Best shot in the Guardian today features the Iranian film director and photographer Abbas Kiarostami, whose exhibition ‘Roads and Rain’ opens in London. Kiarostami explains:
I never really learned photography. During the revolution of 1979, it was impossible to make films, and I escaped from the city and found shelter in the countryside. I started making pictures, and they became like gifts to take back to people in the city. I could share the landscape with them through photography. I prefer the countryside to cities. This is also true of my films: I have made more films in rural societies, and villages, than in towns.
The idea for this series of “rain” pictures is one I had a long time ago. I had spent years looking through my car windscreen, admiring the rural landscape, admiring the raindrops and the effect of light on them. I tried taking photographs through the windscreen, but at that time I was using film, and I could hardly ever get the right light effect to make the pictures work.
It was only when digital cameras arrived that I thought: now I can go back to this idea. I could work with very little light, and while I was driving. I drove with one hand on the wheel, and used my other hand to take pictures. But maybe I shouldn’t say that – I wouldn’t want to promote bad driving.
I’ve often noticed that we are not able to look at what we have in front of us, unless it’s inside a frame. So I took my car windscreen as a frame, and I turned off the windscreen wipers so as not to wipe off the rain – I wanted the raindrops to remain on the glass. Everything we can see in the photographs – the yellow-brown, the green, the black – we owe to the light. It’s the reflection of the light on the raindrops that gives the pictures these subtleties and nuances.
The world viewed through the lens of Abbas Kiarostami’s stationary film camera consists of long, protracted shots interrupted by staccato incidents: the passing of a loud car, for example, or a moving pedestrian eclipsed by distance. His still photographs are also punctuated by the appearance of a single shrub, bird, car, or bicycle—each important annotations on the study of expansive landscapes.
Bordering on abstraction, shadows play against untouched snow and evoke chiaroscuro contrasts, and veils of pouring rain obscure our surroundings. His series Roads and Trees (1978-2003) and the new body of work Rain (2006) become pages from an anonymous travelogue, contemplative and melancholy.
Contemplating the cloudy sky and the massive trunk of a tree under a magical light is difficult when one is alone. Not being able to feel the pleasure of seeing a magnificent landscape with someone else is a form of torture. That is why I started taking photographs. I wanted somehow to eternalize those moments of passion and pain.
– Abbas Kiarostami
The Trees in Snow series is borne out of Kiarostami’s long, solitary walks to search for film locations, sometimes covering thousands of miles in the Iranian landscape. Photographing this terrain allowed him a spontaneous immersion in nature.

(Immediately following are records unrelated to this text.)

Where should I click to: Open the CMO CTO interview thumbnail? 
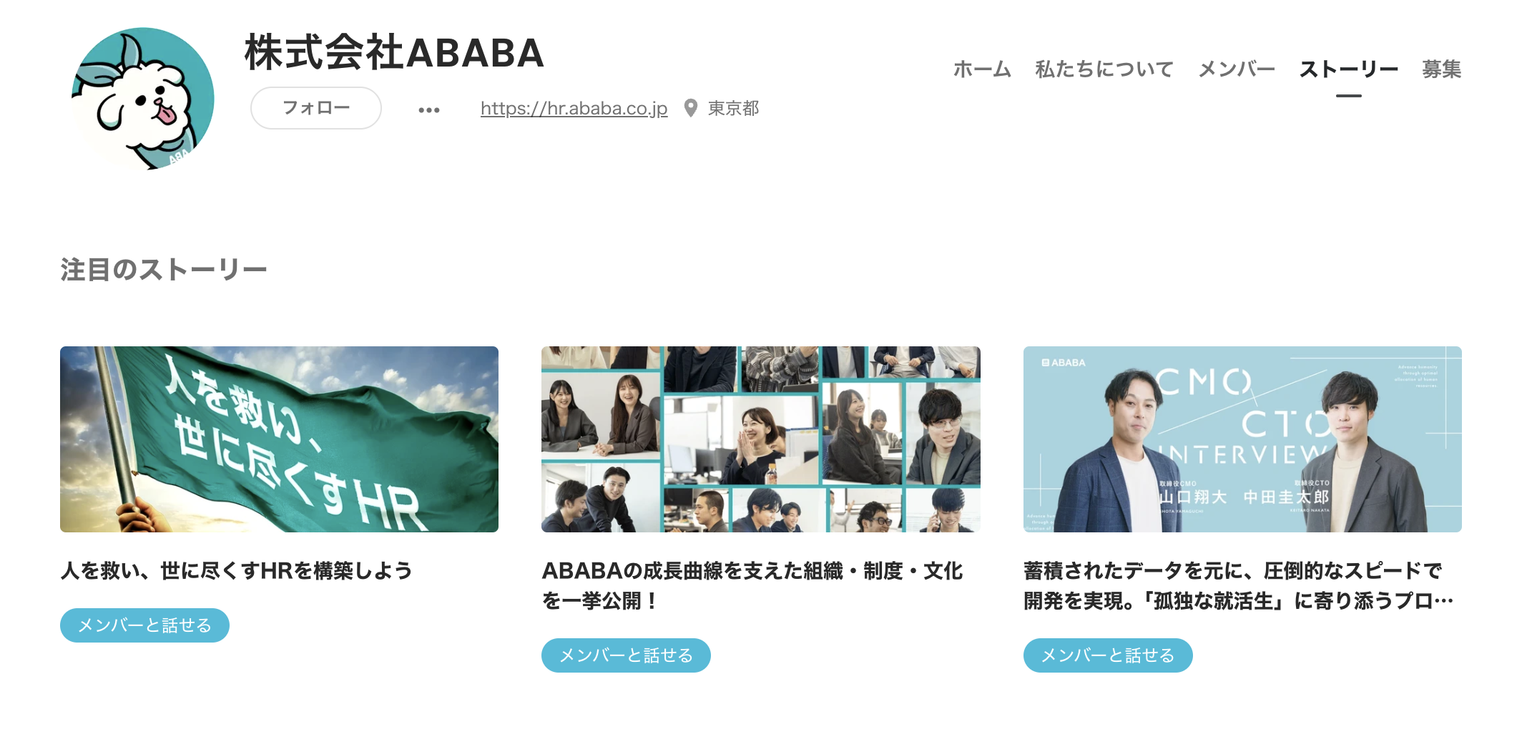(x=1242, y=439)
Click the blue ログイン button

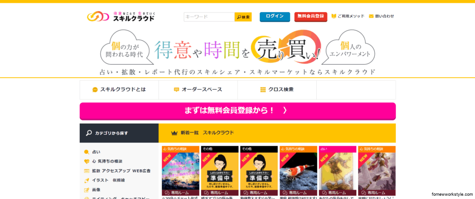coord(275,17)
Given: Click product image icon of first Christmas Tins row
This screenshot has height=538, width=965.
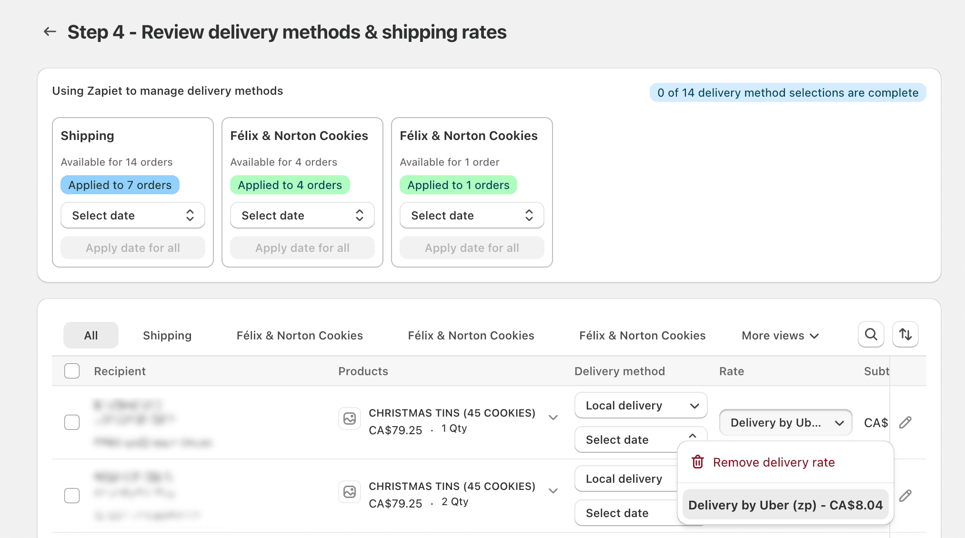Looking at the screenshot, I should click(350, 418).
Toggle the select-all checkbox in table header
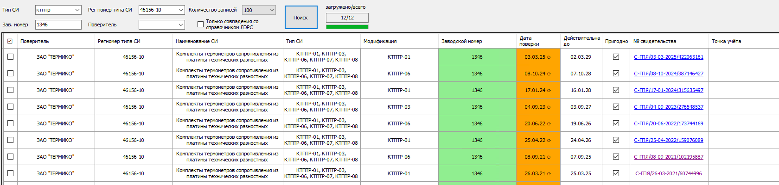Viewport: 779px width, 185px height. pyautogui.click(x=10, y=41)
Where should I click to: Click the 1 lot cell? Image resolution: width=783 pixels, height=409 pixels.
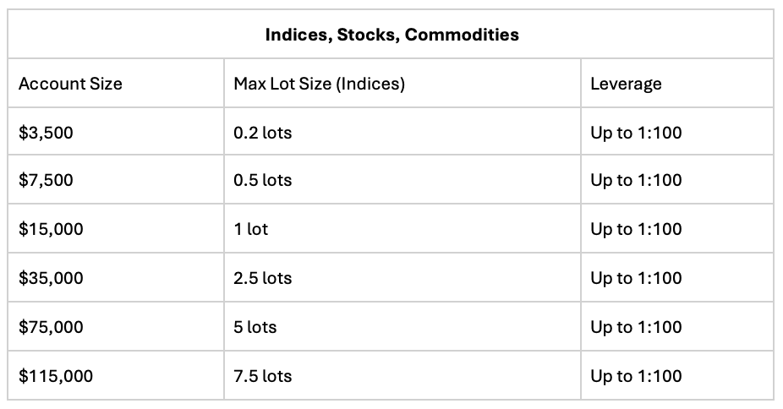(402, 228)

The selection reveals the concentrated vision of the artist exploring the repeated motif of trees in snow. Shadows and snowdrifts contribute to the breakdown of a sense of scale and perspective. An atmosphere of solitude and meditation is evoked. The images become the equivalent of emotional states and the trees almost human, echoing the saying of the Islamic mystic Muhyiddin Ibn ‘Arabi (born 1165 – died 1240): ‘the tree is the sister of man’.
I’ve enjoyed Kiarostami’s films, too. In the summer of 2006 BBC4 showed a season of films from the Iranian New Wave, including his Ten, about which the BBC4 page comments:
Director Abbas Kiarostami creates movies which tend to engage and enrage in equal measure. He avoids any ornateness in the composition of his work and if he holds any regard for traditional cause-and-effect narrative, he doesn’t let it show. Yet his fascination with his characters and the slow, sly way in which he reveals their motivations and madness ensure his dramas are compelling and unpredictable.
Ten is typical of Kiarostami’s technique and comprises a series of car journeys through the noisy, steaming streets of Tehran: one vehicle, one driver, a succession of passengers and a gradual understanding of the woman behind the wheel. The anonymous driver is pristine and self-conscious – gleaming teeth, a touch too much make-up and eyebrows plucked with a surgeon’s precision combine to suggest an underconfident egotist. This strangely likeable lady remains in control of her car but of very little else in her life, and through conversations with passengers – including her son, her sister and a local whore – we learn about her history, her hopes, Iranian culture and the nightmare of finding a place to park in downtown Tehran.
I’ve also enjoyed his earlier Earthquake Trilogy, consisting of Where is the Friend’s House in 1987, And Life Goes On (1992) and Through the Olive Trees (1994). In 1997 at the Cannes Film Festival Taste of Cherry was awarded the grand prize, Kiarostami thus becoming the first Iranian director ever to win the Palme d’Or.